Я поехал по приглашению местного наркомпроса, с платою двадцати пяти тысяч за лекцию, на всем готовом. Поместили меня в какой-то канцелярии – комната приличная. По приезде получил счет за перевоз в мою квартиру кровати – шесть тысяч. Самовар мне сторожиха поставила, но чай я мешал щепкой, а ножа не было другого, как тот, чем сторожиха колола щепу. Относительно столования не было распоряжений; мне указали адрес частной столовой, но когда я пришел, обедать уже было поздно, я читал лекцию натощак, и после лекции одна из слушательниц, еврейка, пригласила меня к своей матери чай пить…

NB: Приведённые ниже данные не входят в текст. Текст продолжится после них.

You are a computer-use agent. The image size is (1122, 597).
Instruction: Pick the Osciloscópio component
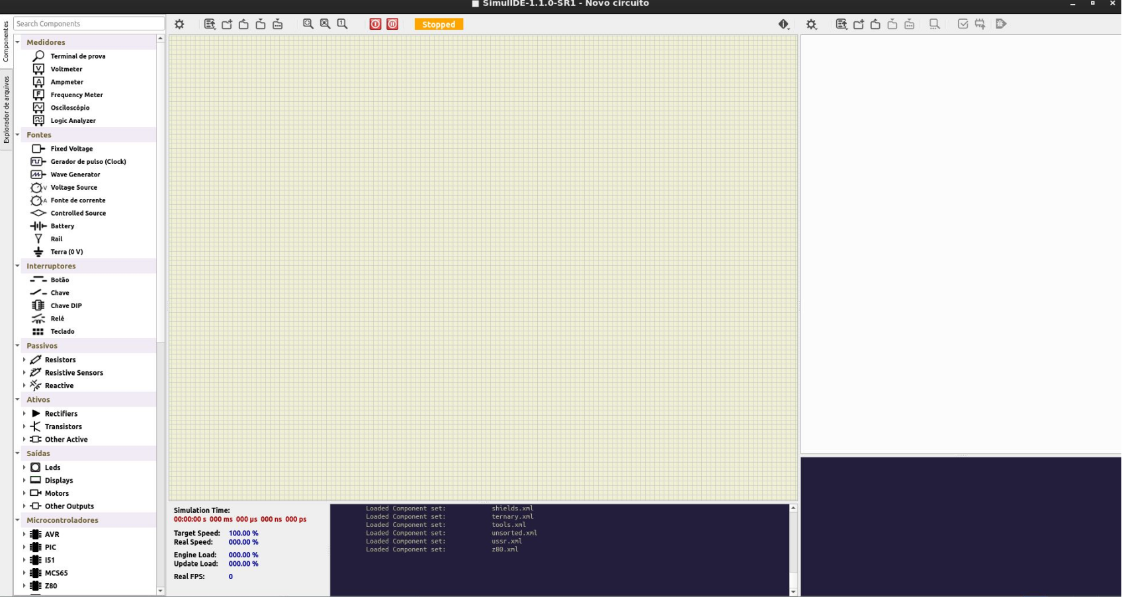click(69, 108)
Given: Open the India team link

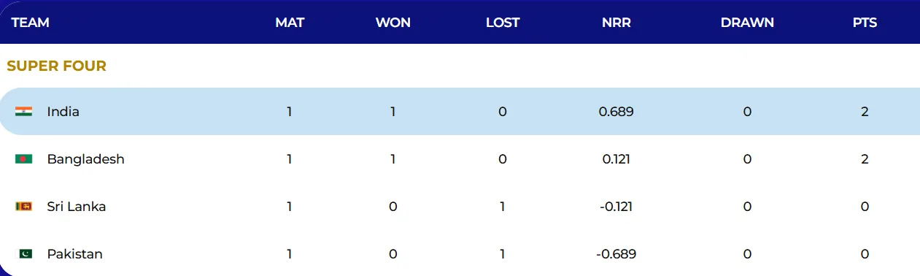Looking at the screenshot, I should pos(63,112).
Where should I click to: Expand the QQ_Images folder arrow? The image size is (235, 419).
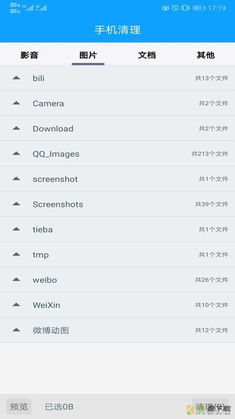pos(16,153)
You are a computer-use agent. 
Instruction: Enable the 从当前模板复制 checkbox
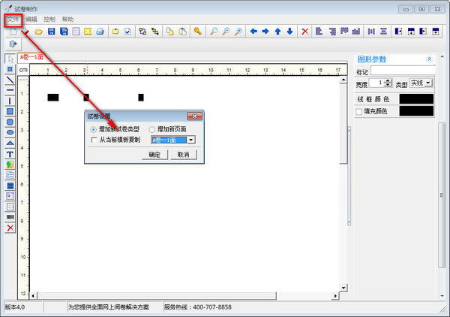tap(94, 140)
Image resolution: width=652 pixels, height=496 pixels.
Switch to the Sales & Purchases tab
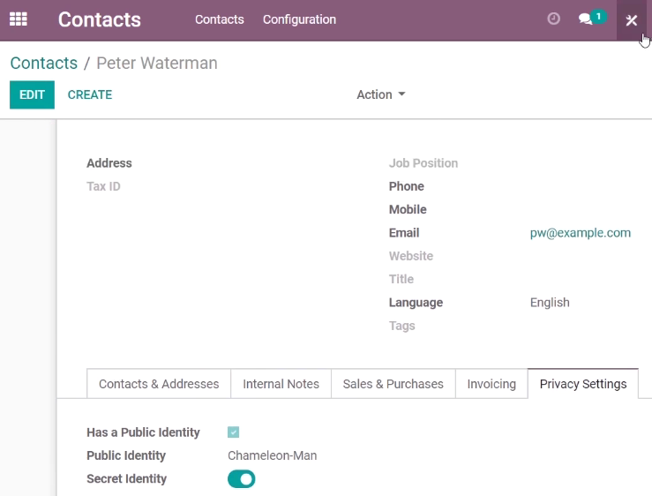[x=393, y=384]
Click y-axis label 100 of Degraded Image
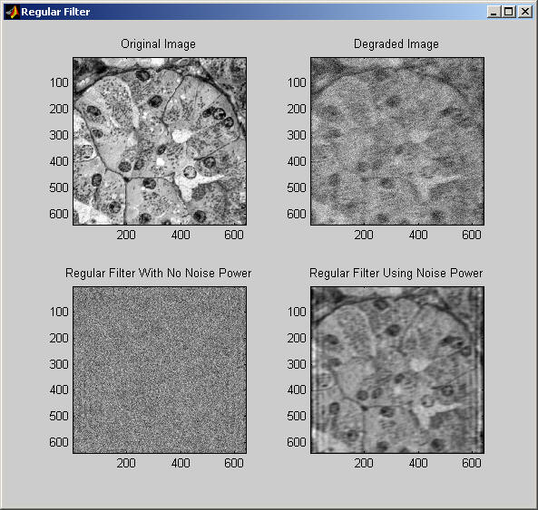This screenshot has height=510, width=538. (297, 83)
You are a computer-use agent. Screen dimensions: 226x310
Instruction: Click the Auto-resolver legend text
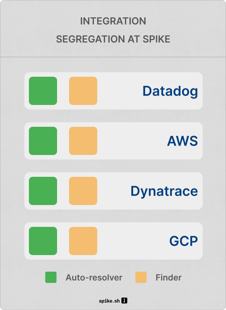coord(94,278)
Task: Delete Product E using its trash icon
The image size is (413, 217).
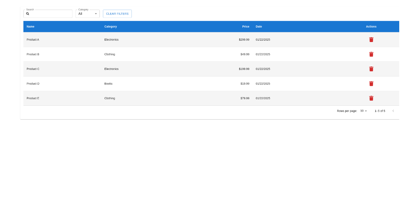Action: 371,98
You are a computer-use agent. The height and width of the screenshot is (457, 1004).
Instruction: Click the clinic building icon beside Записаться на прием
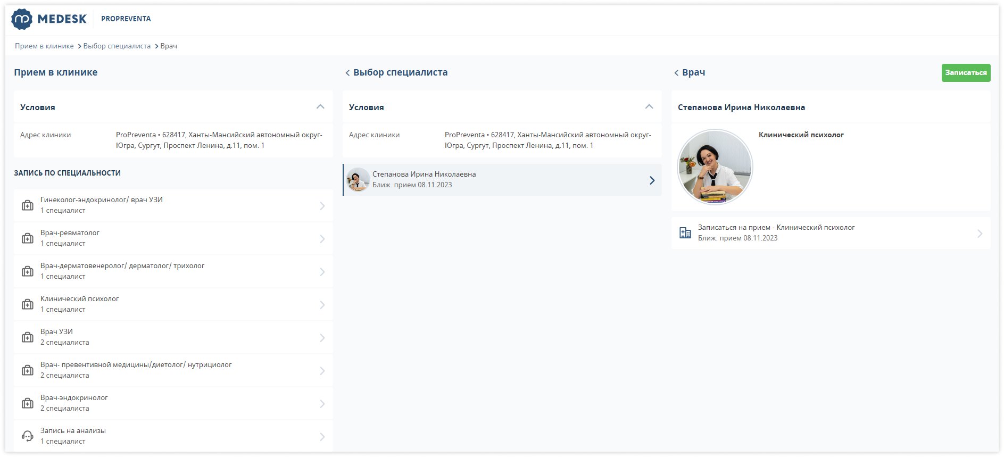[x=685, y=233]
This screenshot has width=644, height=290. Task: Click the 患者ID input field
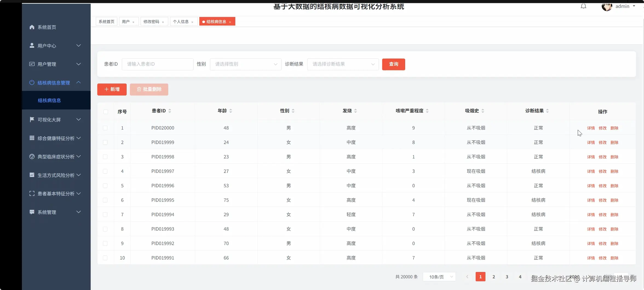[x=157, y=64]
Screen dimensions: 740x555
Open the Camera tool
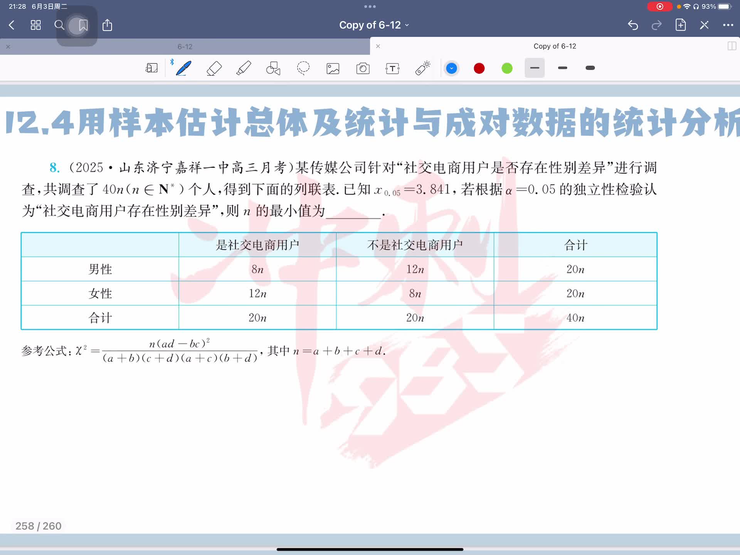tap(363, 68)
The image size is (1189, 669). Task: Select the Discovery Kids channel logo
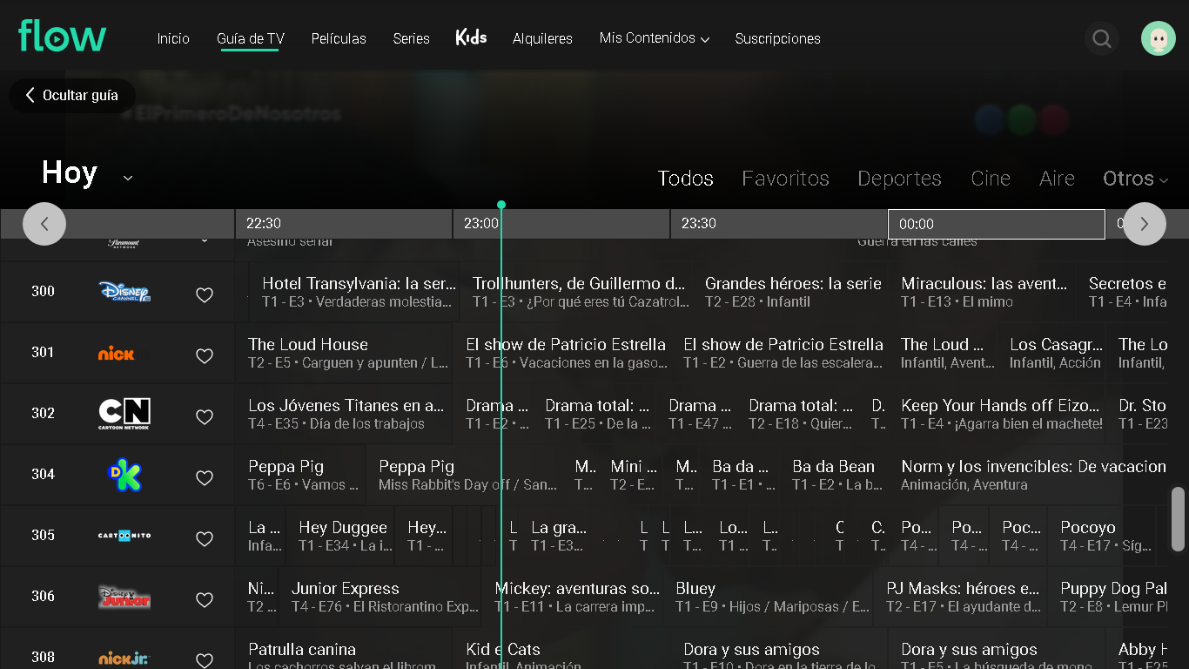click(124, 475)
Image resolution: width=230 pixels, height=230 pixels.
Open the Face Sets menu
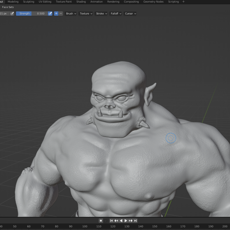click(8, 7)

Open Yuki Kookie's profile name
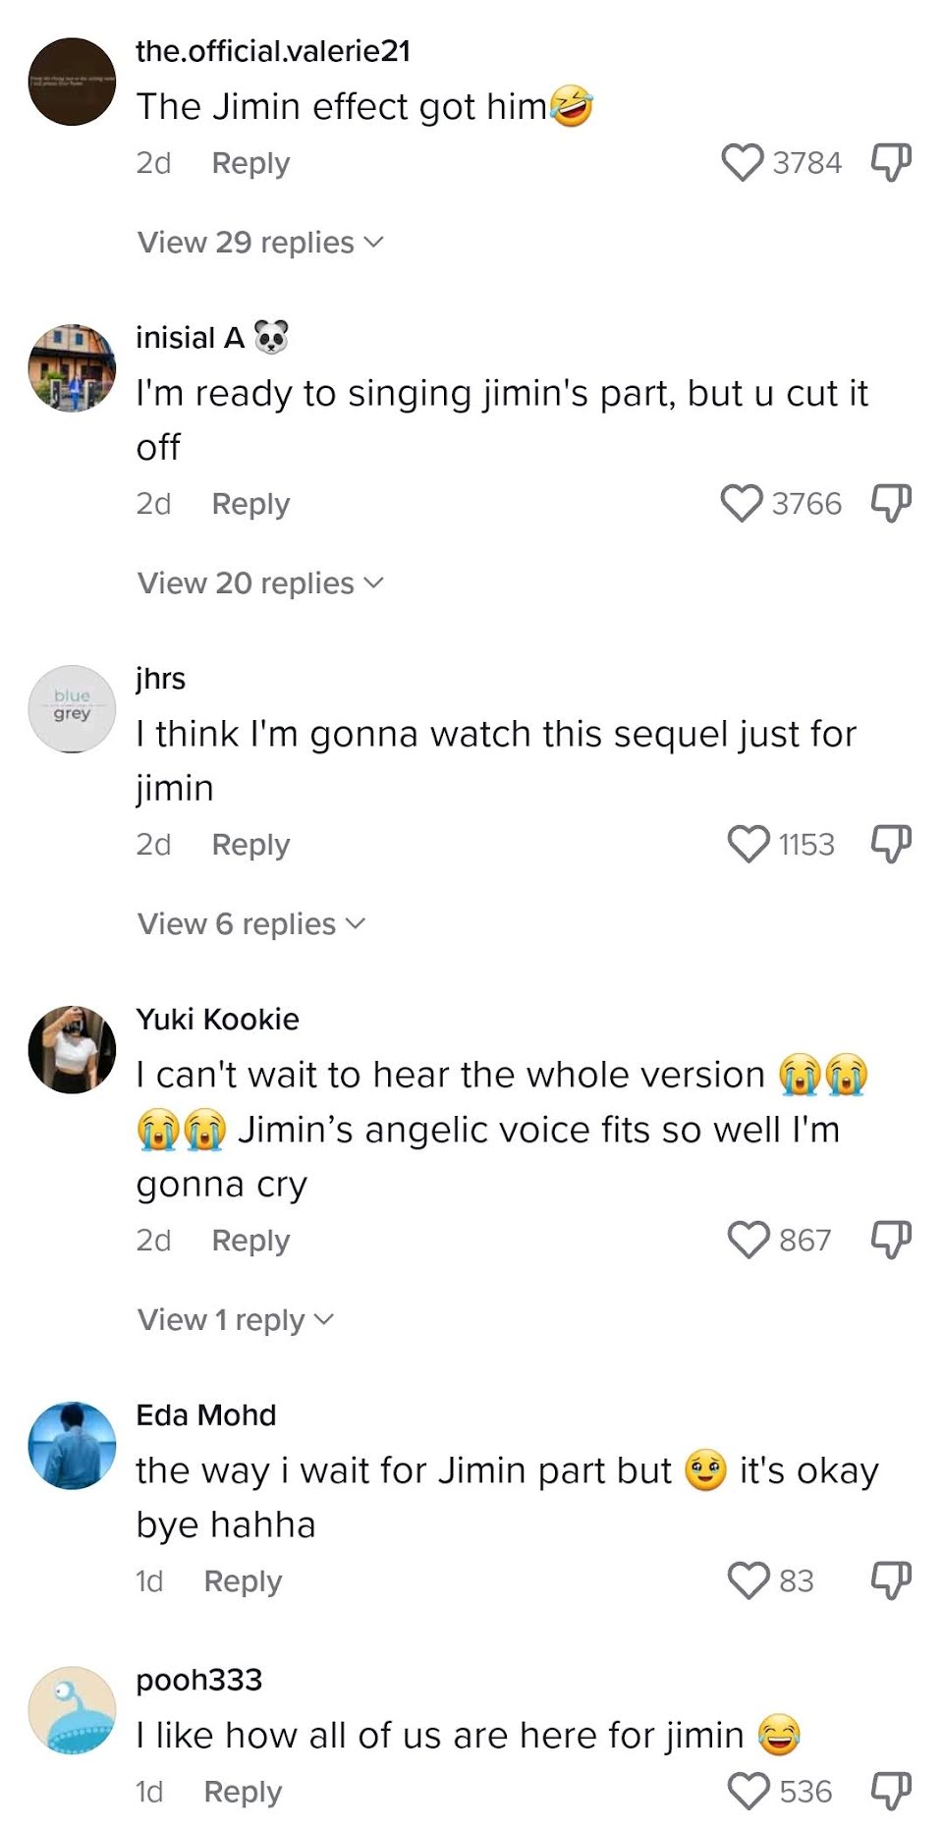tap(217, 1020)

Лекции в Смоленске обыкновенно читаются или в университете, или в зале какого-то просветительного учреждения. На этот раз оповещение – «информация» – было так неумело сделано, что пока я в одном месте читал, в другом месте уже ждало двести человек; они пришли и просили немножко повторить. Одна из лекций должна была быть с туманными картинами – лекция по мимике; у меня были прекрасные стекла. (Странно, что среди разрухи, поглотившей все мое добро, сохранились у меня стекла. Это объясняется тем, что они были оставлены мной в Институте истории искусств графа Зубова. Когда я приехал в Москву, он мне их из Петербурга выслал.) Меня просили прийти в аудиторию за полчаса до начала лекции, дабы помочь указаниями при установке фонаря. Я пришел в половине девятого – никого. В девять начала сходиться публика – все еще о фонаре ни слуху ни духу. Наконец в три четверти десятого идут за электротехником. Приводят его, начинается установка фонаря. Это длится почти час. Когда фонарь поставлен, я прошу для пробы вставить одно стекло; вставляют – ничего не видать…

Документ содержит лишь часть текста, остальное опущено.